(Petaling Jaya, Wednesday): I welcome the statement by the Election Commission that the nomination and polling dates for any election are determined independently by the Election Commission.
Election Commission secretary, Datuk Wan Ahmad Wan Omar, said the Commission will make an independent decision on the campaigning period after the dissolution of Parliament.
What Wan Ahmad states is the law but the onus of proof is on the Election Commission that this is also the practice, that it is really independent to decide on the campaign period without having to act on the dictates of the government of the day.
Although Wan Ahmad said that the Prime Minister, Datuk Seri Dr. Mahathir Mohamad had the right to express his opinion on the risks associated with a long campaigning period, the Election Commission has the further onus of proof to convince Malaysians that the Prime Ministerís views that there should be a short campaigning period in the coming general election does not has the effect and force of a "directive" to the Commission.
Although Wan Ahmad stressed that the Election Commission "does not listen to anyone" when deciding on the campaigning period, this is not borne out by its record.
In the four previous national general elections under the premiership of Dr. Mahathir, the Election Commission had to meet in emergency meeting once Parliament was dissolved and there was an indecent rush between dissolution of Parliament, the meeting of the Election Commission, the issue of the writ of election, the Nomination Day and Polling Day.
For instance, the period between dissolution of Parliament and Nomination Day for the 1982, 1986, 1990 and 1995 general elections were respectively 9, 5, 7 and 10 days.
This is in sharp contrast to the Sabah state general election in 1994 which was then under the PBS State Government. The PBS State Government dissolved the Sabah state assembly on January 10, 1994 but Nomination Day was held only on February 7, 1994 - a 28-day interval between dissolution and nomination, which was completely unheard-of in Malaysian general elections. The reason for the inordinate length of time was obvious - to benefit the Sabah Barisan Nasional which was then in Opposition in the Sabah state. The Polling Day for the 1994 Sabah state general election was February 18-19.
It is with this background that I had said that the Prime Ministerís statement that the next general election should have a short campaigning period is an "unconstitutional" interference with the independence of the Election Commission, as his statement would have the effect and force of a directive which could only be ignored by a really independent Election Commission. Do we have such an Election Commission in Malaysia which is prepared to ignore the Prime Ministerís expressed wishes?
This is like the Prime Minister interfering with judicial independence when he declares that the conviction and sentence in a trial is fair, when the case is still awaiting appeal - for it tantamounts to sending a warning to the appellate courts not to overturn the conviction or sentence from a person who is responsible for all judicial appointments and promotions!
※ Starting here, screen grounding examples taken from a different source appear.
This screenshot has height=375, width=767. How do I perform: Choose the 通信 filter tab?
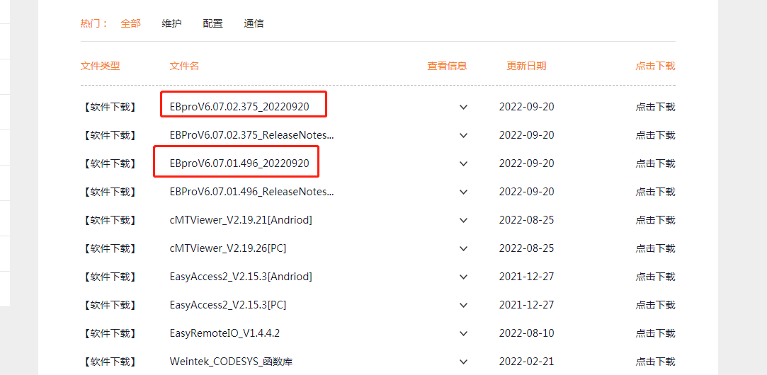coord(254,23)
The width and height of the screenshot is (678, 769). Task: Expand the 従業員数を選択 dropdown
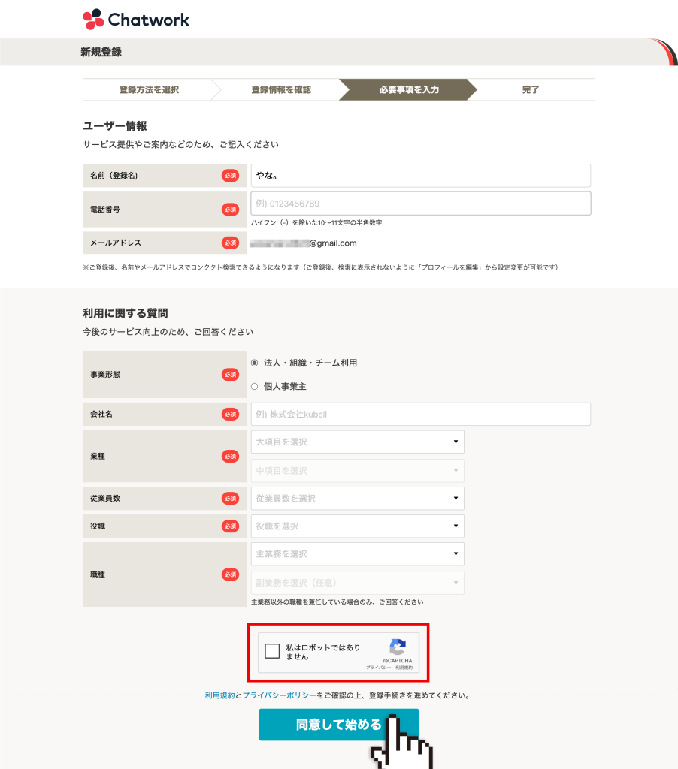tap(357, 498)

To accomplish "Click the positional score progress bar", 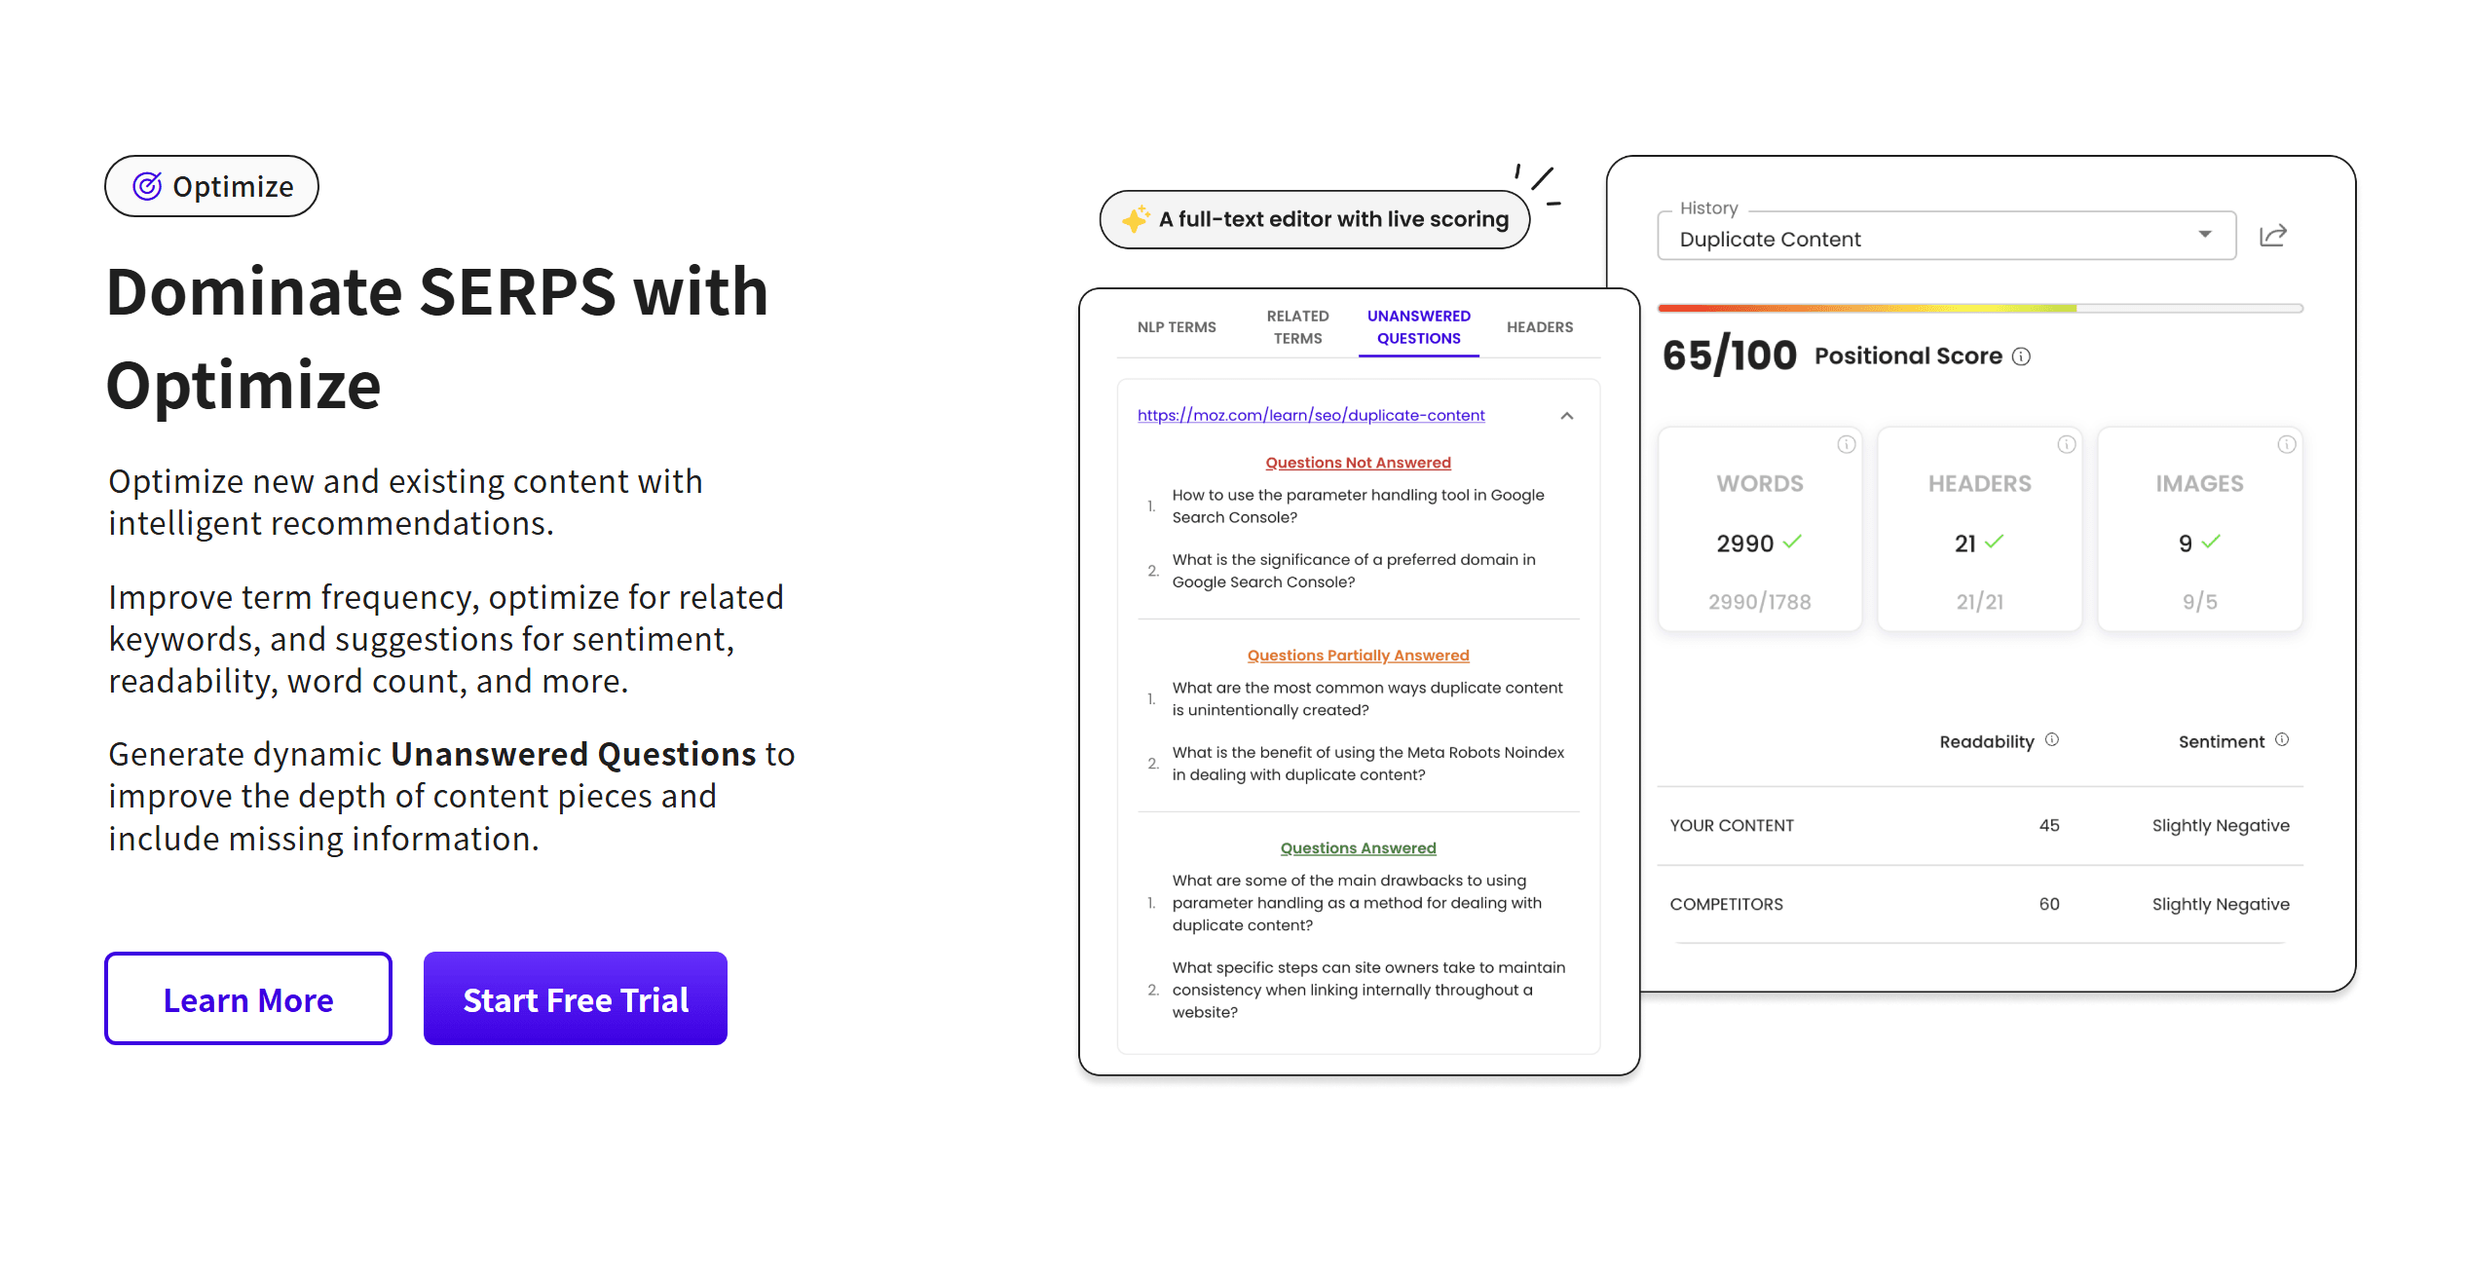I will pyautogui.click(x=1979, y=309).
The Election Commission should be mindful that a fair election campaign period is an important ingredient as to whether it is discharging its constitutional duty to conduct a "fair, free and clean" general election. Is the Election Commission prepared to demonstrate that it is answerable only to the Constitution and not to the government of the day as far as the conduct of the coming general election is concerned?
I call on the Election Commission to declare whether it is prepared to accept that bearing in mind the constitutional provision for the holding of a general election within 60 days of the dissolution of Parliament, a fair and democratic election campaign period would comprise three miminal conditions: firstly, five days between Dissolution and issue of election writ, seven days between election writ and Nomination and three weeks between Nomination and Polling - i.e. a total of 33 days between dissolution and polling.